Accordingly, it is our position that the lay barge in question is a “vessel” within the meaning of 46 U.S.C. App. § 292.

In regard to the second issue for our consideration, you contend that the proposed activity does not constitute “dredging” for purposes of 46 U.S.C. App. § 292. This activity, which will take place during the last 25 miles of the Project, involves a lay barge pulling a plow on the seabed in front of the place where the pipe lands on the bottom or it will pull the plow in a separate operation after the pipe is laid on the bottom. The plow will leave bottom material piled on both sides of the pipe. Pursuant to the description of the plowing procedure set forth in Exhibit 3, the plow is moved along with the barge at the rate of pipe- laying and is designed to cut a ditch approximately 8 feet deep and 6 to 8 feet wide in front of the pipeline.

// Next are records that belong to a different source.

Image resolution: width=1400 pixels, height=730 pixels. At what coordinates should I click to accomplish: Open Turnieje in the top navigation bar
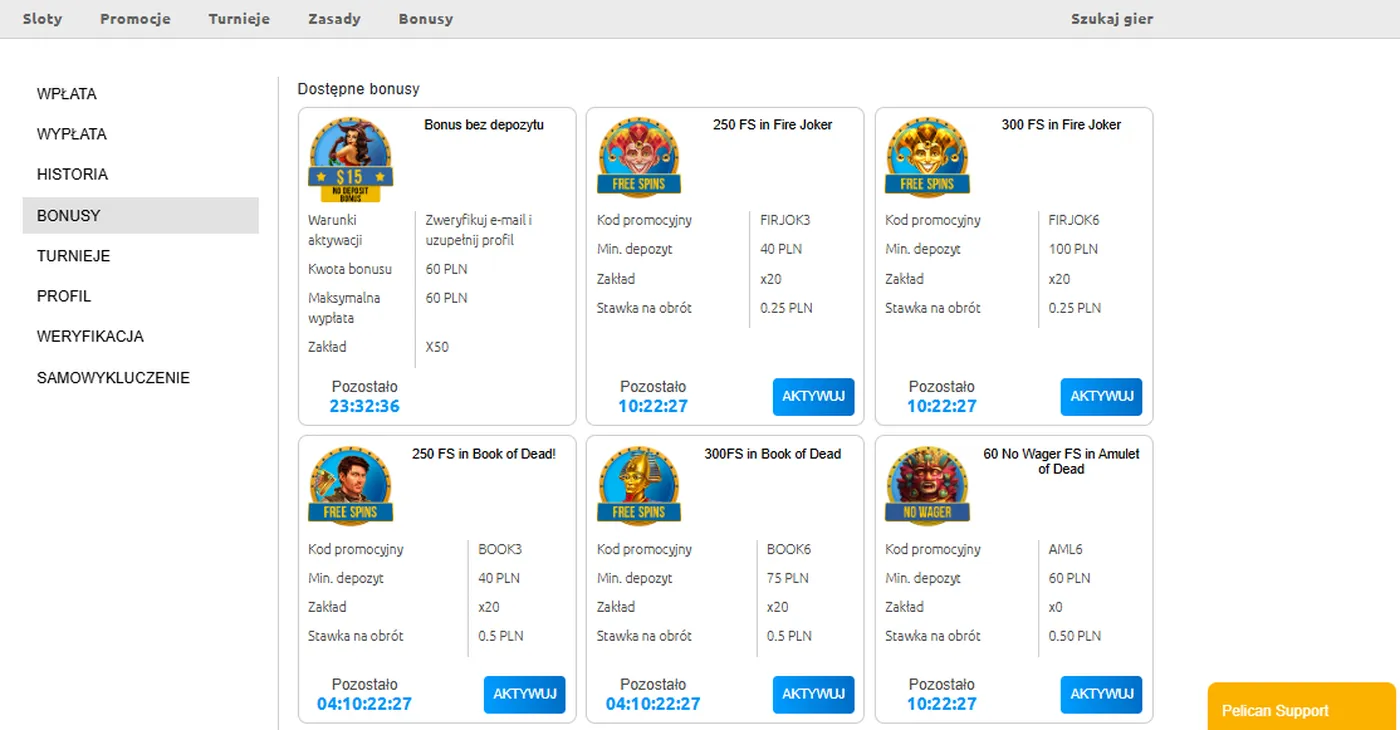[239, 19]
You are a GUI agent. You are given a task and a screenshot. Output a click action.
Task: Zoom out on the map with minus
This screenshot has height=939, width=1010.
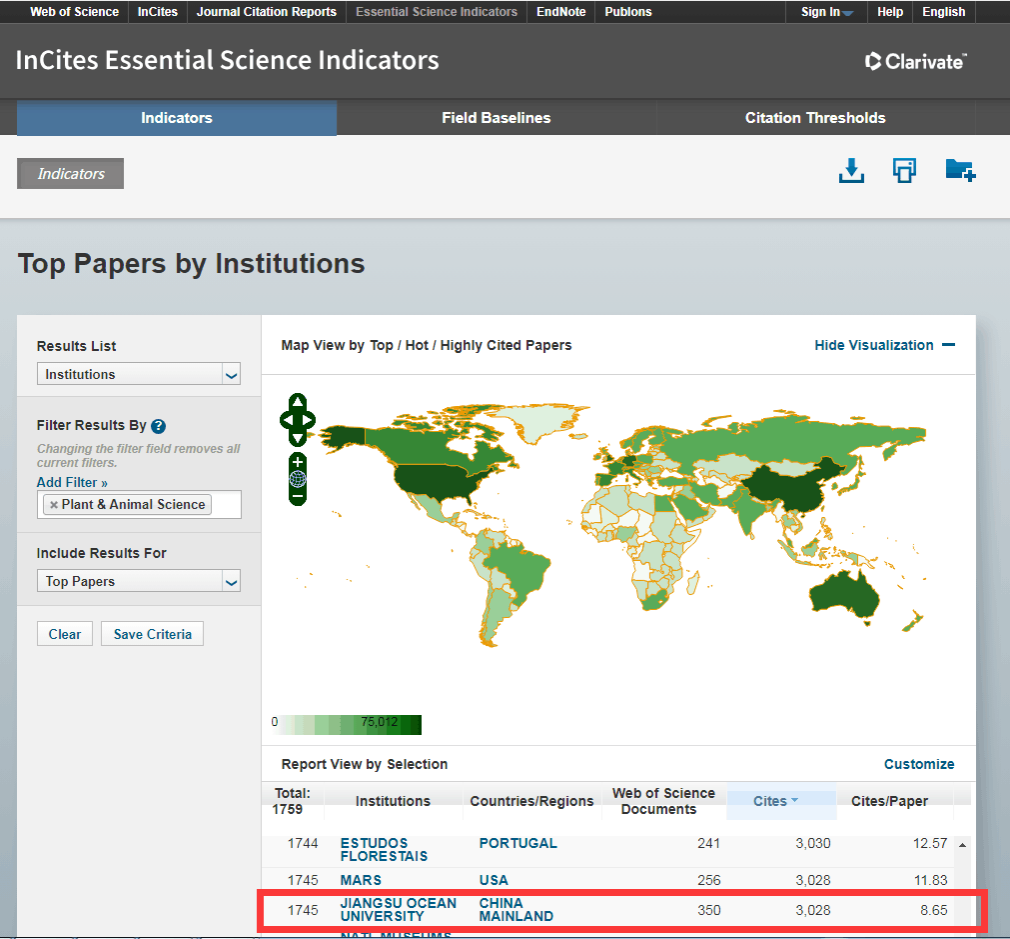[x=298, y=495]
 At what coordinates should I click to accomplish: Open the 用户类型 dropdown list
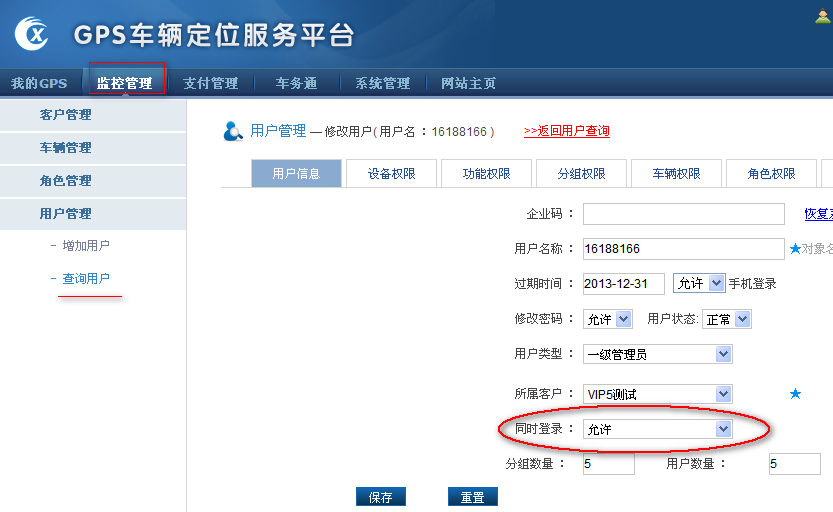point(657,354)
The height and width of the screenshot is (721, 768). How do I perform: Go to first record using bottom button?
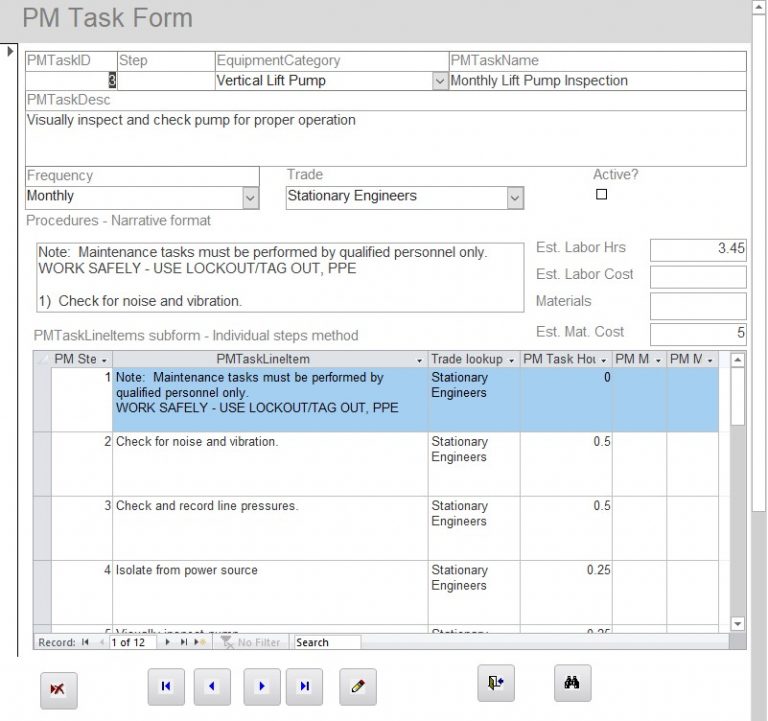[166, 687]
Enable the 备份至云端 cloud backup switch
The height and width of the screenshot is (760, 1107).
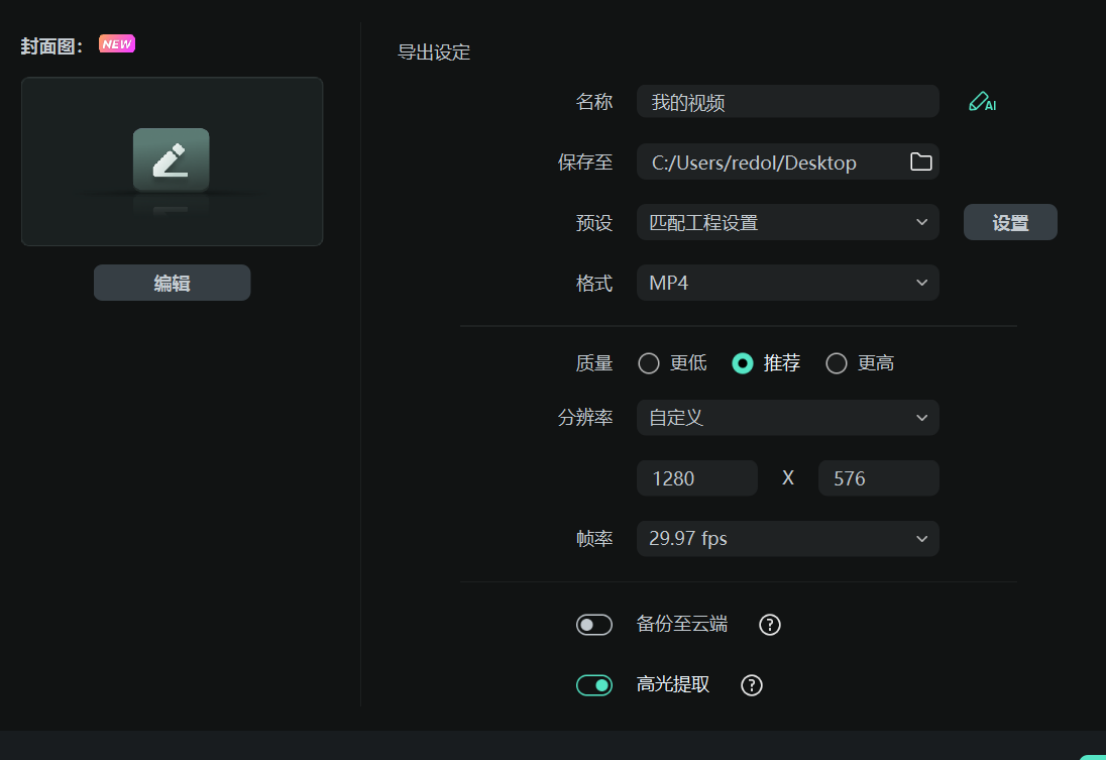point(594,624)
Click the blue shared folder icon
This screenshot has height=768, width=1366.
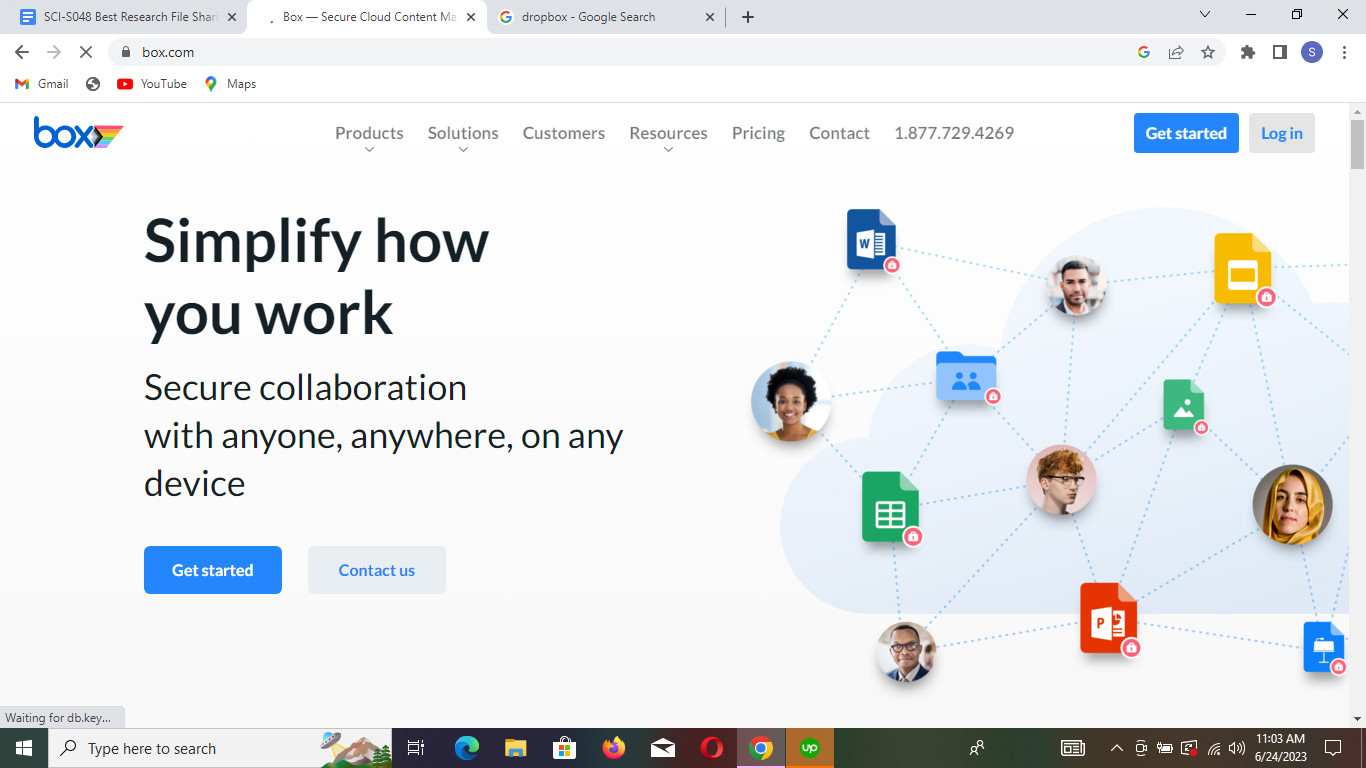[x=965, y=377]
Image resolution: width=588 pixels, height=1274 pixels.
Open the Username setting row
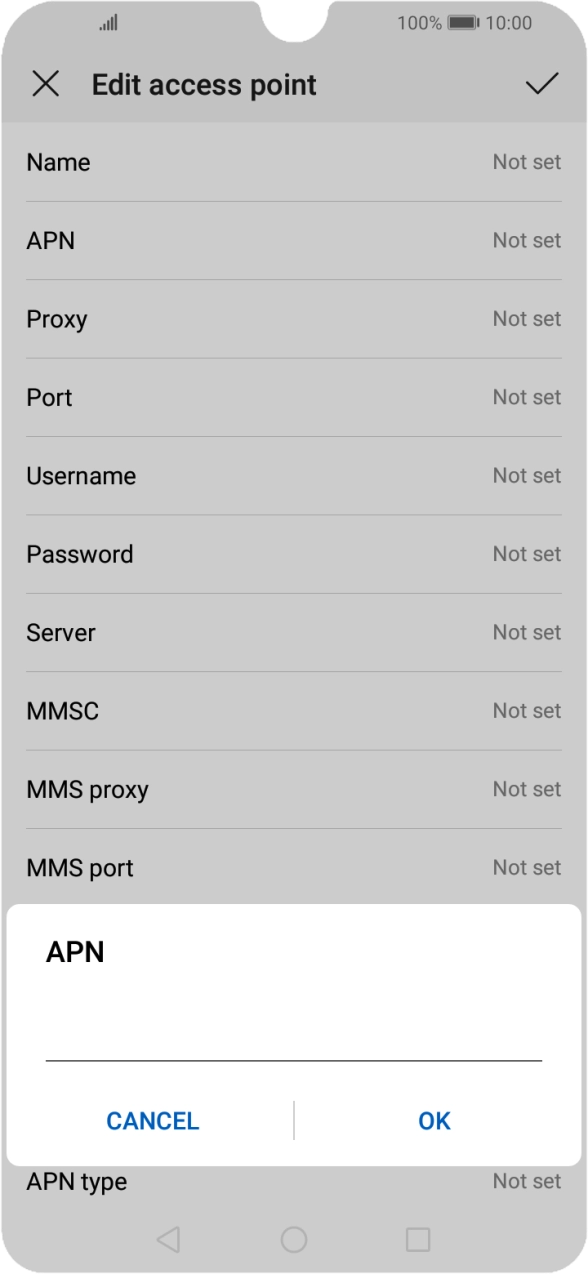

With respect to whether a particular activity constitutes “dredging” for purposes of 46 U.S.C. App. § 292, Customs has long-held that this term means the use of a vessel equipped with excavating machinery in digging up or otherwise removing submarine material. (Customs ruling letters 103692, dated December 28, 1978 (published as Customs Service Decision (C.S.D.) 79-331); 109108, dated November 13, 1987; and 109910, dated January 26, 1989; see also Gar-Con Development v. State, 468 So.2d 413 (1985)) Using this definition of “dredging”, Customs has ruled that the use of a foreign-built vessel to tow an underwater sea plow to create a furrow or trench into which pipe is to be laid during the course of a pipe-laying operation constitutes “dredging” within the meaning of 46 U.S.C. App. § 292 and is therefore prohibited. (See C.S.D. 79-331, followed in Customs ruling letter 114487, dated October 21, 1998) In view of the fact that the activity proposed to be accomplished by the lay barge in the Project also concerns the towing of an underwater sea plow to create a furrow or trench into which pipe is to be laid during the course of a pipe-laying operation, we are governed by the holding of C.S.D. 79-331. In regard to the remainder of the administrative decisions cited by you for our consideration (i.e., C.S.D.s 88-7, 89-64, 89-40, and Customs ruling letter 113223, dated September 29, 1994), they address operations that are distinguishable from that under consideration in this case. Consequently, these decisions are not controlling in this matter.


The lay barge in question is a “vessel” within the meaning of 46 U.S.C. App. § 292.

The use of a plow from the lay barge or another vessel for the purpose of creating a trench into which a pipeline is laid and re-covered constitutes “dredging” within the meaning of 46 U.S.C. App. § 292.